Still, that credit must only extend so far. What I would charitably say about Breathe is that it takes (what I assume to be) a small budget and fairly spreads it out across key sets, and smartly doesn’t waste shots on effects that can’t passably be rendered to get a point across. And though it’s not exactly a novel premise – a home invasion story set in a post-apocalypse-y setting has been spun up in various sci-fi / horror tales before – there are some tweaks to the concept which suggest maybe what people saw in the script to have put it on a 2019 black list (here’s where wiki links to for that citation).
…But both of those “credits” feel like I’m stretching, because there are a lot of caveats. That a fair amount of quality actors were gathered, and that neither the by-the-books home invasion story or the tweaks added to the story, merit any moments of tension is maybe all you need to know. “Breathe” is one of those movies that’s not exactly bad, but it also never meets or exceeds a kind of baseline – the one where we ask a movie to entertain us.
At some point in the not distant future – and actually, we get a sorta date on that point, but I’ll circle back around to that in the moment – the planet has nearly zeroed out on its oxygen supply. We focus on a mother (Jennifer Hudson), father (Common) and daughter (Quvenzhané Wallis) family who have managed to shore up a bunker for survival, thanks to super botanist mom – maintaining some plant life – and super scientist dad, who’s got some kind of oxygen generator going. Events require dad to go on a journey, so he straps on his O2 tank, and a helpful voiceover from daughter lets us know that’s the last we’ll ever see of him.
(Such comments can either build tension for events to come, or act as a kind of lazy narrative shorthand to get us through a prologue. Based on my previous comments, I’ll let you suppose which this is.)
Flash forward to mother and daughter surviving, when some Mad Max types – played by Milla Jovovich and Sam Worthington – come knocking at their super secure no-one’s-getting-through-here door, with the duo alternating between a story about needing to replicate the family’s oxygen generator for their own encampment, and also making threatening, open-ended statements while wielding bats and guns.
The bulk of the story is the “escalating” standoff between mother and daughter and this duo. But yeah, I put that in quotes because the script never sells any of this.
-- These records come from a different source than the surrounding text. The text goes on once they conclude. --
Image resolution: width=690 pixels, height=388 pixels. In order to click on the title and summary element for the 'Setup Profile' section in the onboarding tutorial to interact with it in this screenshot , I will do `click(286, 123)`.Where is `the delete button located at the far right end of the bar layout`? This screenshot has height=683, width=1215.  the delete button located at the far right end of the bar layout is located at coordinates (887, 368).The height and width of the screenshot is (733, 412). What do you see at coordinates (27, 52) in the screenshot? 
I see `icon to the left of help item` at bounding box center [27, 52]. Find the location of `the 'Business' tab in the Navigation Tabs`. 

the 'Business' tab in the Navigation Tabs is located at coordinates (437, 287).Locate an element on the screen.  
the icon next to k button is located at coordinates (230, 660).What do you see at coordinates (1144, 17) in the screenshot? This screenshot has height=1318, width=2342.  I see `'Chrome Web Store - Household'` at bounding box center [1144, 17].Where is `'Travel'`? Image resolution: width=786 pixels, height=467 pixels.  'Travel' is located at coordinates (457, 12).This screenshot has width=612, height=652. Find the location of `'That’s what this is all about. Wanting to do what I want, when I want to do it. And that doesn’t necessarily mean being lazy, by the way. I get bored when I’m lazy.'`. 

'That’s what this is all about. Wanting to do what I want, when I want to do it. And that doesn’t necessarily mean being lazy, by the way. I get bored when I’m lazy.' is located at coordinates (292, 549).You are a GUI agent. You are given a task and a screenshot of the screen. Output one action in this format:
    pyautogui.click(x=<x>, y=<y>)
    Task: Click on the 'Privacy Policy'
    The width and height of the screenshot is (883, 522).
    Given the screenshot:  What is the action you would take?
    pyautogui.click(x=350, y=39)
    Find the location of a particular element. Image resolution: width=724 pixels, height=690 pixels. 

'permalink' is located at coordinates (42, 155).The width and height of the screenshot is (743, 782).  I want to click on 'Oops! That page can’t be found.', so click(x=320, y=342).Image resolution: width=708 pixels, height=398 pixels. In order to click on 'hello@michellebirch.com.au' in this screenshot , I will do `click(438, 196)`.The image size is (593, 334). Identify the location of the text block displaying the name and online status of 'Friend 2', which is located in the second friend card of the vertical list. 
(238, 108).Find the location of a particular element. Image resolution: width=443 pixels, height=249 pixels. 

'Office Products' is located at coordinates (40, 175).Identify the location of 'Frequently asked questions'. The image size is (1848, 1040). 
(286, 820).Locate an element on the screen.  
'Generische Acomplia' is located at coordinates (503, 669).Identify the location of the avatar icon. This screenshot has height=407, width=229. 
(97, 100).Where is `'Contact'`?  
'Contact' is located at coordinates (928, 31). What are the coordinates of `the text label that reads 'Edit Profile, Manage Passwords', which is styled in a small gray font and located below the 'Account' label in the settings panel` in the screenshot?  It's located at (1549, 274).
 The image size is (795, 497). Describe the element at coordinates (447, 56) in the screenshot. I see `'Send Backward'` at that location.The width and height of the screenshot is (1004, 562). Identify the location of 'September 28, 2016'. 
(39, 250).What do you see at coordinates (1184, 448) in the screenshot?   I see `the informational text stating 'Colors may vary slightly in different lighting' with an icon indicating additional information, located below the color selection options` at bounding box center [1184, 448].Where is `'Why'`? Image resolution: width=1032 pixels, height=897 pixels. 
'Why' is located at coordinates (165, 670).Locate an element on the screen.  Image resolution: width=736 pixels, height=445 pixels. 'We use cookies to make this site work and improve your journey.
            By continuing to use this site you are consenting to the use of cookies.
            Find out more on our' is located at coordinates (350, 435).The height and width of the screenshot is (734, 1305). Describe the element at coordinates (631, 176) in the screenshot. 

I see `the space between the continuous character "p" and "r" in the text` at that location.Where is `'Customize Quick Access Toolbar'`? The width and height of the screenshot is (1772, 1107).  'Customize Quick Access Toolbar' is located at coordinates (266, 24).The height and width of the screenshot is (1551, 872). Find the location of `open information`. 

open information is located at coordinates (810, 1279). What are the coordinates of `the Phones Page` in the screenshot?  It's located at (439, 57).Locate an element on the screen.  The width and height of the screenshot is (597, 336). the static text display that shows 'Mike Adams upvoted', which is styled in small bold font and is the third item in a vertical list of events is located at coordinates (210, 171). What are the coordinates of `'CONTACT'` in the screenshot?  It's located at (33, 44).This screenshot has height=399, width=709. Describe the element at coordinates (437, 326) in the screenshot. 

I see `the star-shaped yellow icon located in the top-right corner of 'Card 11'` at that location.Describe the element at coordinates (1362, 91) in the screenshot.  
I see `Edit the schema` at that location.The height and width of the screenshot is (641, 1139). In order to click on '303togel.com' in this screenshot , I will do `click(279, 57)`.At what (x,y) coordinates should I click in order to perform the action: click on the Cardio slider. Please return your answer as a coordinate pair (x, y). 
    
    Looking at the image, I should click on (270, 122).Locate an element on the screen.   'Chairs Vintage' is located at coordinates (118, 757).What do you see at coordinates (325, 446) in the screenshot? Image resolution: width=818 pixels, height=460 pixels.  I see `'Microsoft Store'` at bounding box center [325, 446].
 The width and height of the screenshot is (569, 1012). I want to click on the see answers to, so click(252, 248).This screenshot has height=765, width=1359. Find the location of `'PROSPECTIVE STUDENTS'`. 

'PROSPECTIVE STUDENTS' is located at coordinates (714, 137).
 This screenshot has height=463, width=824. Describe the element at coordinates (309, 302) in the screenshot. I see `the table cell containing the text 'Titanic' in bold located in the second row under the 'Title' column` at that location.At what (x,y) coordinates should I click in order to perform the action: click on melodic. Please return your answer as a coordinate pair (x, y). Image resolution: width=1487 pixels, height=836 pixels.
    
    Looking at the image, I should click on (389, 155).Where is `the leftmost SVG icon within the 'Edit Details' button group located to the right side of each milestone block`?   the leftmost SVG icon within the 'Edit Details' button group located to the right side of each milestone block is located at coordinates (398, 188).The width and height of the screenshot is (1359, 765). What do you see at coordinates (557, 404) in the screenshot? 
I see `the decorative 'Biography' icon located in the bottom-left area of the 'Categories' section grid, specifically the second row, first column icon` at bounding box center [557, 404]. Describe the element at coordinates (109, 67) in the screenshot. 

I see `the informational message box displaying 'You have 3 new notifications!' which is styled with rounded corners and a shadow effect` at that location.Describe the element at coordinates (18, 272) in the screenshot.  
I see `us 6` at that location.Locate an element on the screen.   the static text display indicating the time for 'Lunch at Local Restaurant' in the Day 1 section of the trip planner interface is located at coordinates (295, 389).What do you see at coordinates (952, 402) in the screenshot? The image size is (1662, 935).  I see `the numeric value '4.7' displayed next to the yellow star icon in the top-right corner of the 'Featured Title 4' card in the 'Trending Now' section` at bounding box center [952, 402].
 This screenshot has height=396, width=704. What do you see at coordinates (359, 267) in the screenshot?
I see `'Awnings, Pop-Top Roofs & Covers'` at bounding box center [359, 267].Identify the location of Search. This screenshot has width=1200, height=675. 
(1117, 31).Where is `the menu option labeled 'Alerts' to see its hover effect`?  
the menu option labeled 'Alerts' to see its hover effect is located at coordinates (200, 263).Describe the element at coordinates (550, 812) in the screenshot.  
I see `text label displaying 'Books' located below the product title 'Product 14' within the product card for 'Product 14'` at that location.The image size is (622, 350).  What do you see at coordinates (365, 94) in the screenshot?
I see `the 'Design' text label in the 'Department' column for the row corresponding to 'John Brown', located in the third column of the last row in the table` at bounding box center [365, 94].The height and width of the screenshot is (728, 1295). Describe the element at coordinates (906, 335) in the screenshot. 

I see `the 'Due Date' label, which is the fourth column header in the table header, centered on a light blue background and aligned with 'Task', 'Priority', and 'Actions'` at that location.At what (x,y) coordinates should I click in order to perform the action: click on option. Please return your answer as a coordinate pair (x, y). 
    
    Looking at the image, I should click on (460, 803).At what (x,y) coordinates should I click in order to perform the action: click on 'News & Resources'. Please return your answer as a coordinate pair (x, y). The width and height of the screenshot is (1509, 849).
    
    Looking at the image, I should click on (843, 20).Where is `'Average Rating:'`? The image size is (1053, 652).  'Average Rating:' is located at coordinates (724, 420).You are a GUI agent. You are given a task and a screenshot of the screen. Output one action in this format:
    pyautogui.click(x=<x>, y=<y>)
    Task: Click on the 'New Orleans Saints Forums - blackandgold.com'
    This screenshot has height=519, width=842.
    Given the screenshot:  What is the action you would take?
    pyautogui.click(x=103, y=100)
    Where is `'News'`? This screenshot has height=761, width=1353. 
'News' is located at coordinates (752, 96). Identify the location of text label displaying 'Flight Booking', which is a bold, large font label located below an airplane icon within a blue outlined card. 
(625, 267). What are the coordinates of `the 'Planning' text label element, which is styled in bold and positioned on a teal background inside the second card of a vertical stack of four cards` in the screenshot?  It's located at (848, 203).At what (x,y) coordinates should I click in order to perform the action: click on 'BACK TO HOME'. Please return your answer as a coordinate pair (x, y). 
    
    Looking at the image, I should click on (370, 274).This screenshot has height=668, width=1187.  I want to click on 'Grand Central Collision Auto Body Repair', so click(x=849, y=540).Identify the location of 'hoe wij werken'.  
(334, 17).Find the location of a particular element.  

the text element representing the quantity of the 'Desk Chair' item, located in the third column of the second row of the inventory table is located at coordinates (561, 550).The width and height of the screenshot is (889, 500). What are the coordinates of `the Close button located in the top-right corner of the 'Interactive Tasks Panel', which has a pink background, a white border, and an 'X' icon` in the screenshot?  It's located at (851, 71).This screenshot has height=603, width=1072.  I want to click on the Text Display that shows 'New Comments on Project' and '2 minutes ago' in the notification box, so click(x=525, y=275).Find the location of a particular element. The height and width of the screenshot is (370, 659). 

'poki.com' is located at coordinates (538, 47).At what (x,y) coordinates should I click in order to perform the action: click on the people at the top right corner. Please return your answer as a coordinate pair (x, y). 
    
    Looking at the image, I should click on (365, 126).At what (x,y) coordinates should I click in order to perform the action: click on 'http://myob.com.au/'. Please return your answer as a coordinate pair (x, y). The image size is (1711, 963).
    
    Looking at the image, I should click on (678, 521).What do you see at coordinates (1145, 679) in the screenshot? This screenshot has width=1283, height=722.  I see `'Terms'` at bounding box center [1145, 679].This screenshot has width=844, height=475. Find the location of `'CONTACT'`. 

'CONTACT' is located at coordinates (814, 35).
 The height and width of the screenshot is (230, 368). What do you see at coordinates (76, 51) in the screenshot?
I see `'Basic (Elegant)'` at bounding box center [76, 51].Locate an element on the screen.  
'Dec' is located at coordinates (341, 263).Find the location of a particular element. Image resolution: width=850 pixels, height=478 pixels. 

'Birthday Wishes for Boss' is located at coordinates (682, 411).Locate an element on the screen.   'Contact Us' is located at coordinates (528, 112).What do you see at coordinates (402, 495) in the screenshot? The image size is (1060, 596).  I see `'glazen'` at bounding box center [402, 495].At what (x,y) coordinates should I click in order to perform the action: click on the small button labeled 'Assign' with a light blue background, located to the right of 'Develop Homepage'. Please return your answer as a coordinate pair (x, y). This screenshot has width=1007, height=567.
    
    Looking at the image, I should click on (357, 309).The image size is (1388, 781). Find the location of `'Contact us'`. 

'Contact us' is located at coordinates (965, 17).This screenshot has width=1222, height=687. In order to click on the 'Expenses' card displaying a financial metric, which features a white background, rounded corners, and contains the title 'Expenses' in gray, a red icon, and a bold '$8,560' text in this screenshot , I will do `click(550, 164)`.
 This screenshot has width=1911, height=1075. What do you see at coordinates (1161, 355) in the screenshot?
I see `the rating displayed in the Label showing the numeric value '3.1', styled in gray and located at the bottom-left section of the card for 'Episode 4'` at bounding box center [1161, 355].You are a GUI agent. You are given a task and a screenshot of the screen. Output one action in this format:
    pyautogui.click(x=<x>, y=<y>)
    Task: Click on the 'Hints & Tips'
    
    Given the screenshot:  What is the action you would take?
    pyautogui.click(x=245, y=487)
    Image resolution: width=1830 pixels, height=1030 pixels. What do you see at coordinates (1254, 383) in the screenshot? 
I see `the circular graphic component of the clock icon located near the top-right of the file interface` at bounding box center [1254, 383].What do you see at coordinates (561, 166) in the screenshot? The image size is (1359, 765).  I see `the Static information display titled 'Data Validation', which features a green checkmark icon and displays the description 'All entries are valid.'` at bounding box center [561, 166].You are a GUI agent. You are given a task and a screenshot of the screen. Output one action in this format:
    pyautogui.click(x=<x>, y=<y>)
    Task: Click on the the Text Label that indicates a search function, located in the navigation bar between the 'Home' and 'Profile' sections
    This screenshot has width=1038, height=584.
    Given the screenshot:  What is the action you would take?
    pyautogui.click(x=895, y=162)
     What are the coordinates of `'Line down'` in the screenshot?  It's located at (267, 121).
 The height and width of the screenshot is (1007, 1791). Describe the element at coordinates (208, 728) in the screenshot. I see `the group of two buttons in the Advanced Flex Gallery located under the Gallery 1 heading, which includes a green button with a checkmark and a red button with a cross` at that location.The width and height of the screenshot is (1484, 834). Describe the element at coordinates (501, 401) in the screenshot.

The family are all vague sketches of characters, and the film relies on some cheesy flashback tropes to drum up some tears, which wholly suggest that the entire world went to shit within the time of the (15 year old?) daughter’s life – the flashbacks feature the whole family, and the world is okey-dokey – which, I’m not a scientist, maybe isn’t impossible, but ends up feeling like an editing flub that they just shrugged and left in. Perhaps with some more conversation on what happened it could be dumb justified, but the story is just not interested in going there. …Now apply this approach to everything: apply it to Milla’s and Sam’s “backstory;” apply it to the bond between mother and daughter, which is sitcom-level shallow; and apply it to the direction of all of these actors, who – Worthington included – can be competent at minimum, and sometimes great, and it often sounds like we’re at a table read, trying out a tone for each line. Sometimes actors are in much more serious versions of this; sometimes they’re in quippy versions of it. And I’ll step into tricky territory and poke at what feels like some very out of place moments to remind the viewers that the core family is black, like director Stefon Bristol was worried that anyone who followed him from his Spike Lee produced debut may be disappointed. (I recognize I could be way out over my skis with this comment, but some dialogue along these lines seemed like it was tacked on after the fact.)
Breathe just can’t satisfy on any level. For low budget sci-fi, its premise isn’t deep enough; for a thriller, it’s lacking stakes; and just for a cheapy distraction, the tone and pace never really settle into a groove.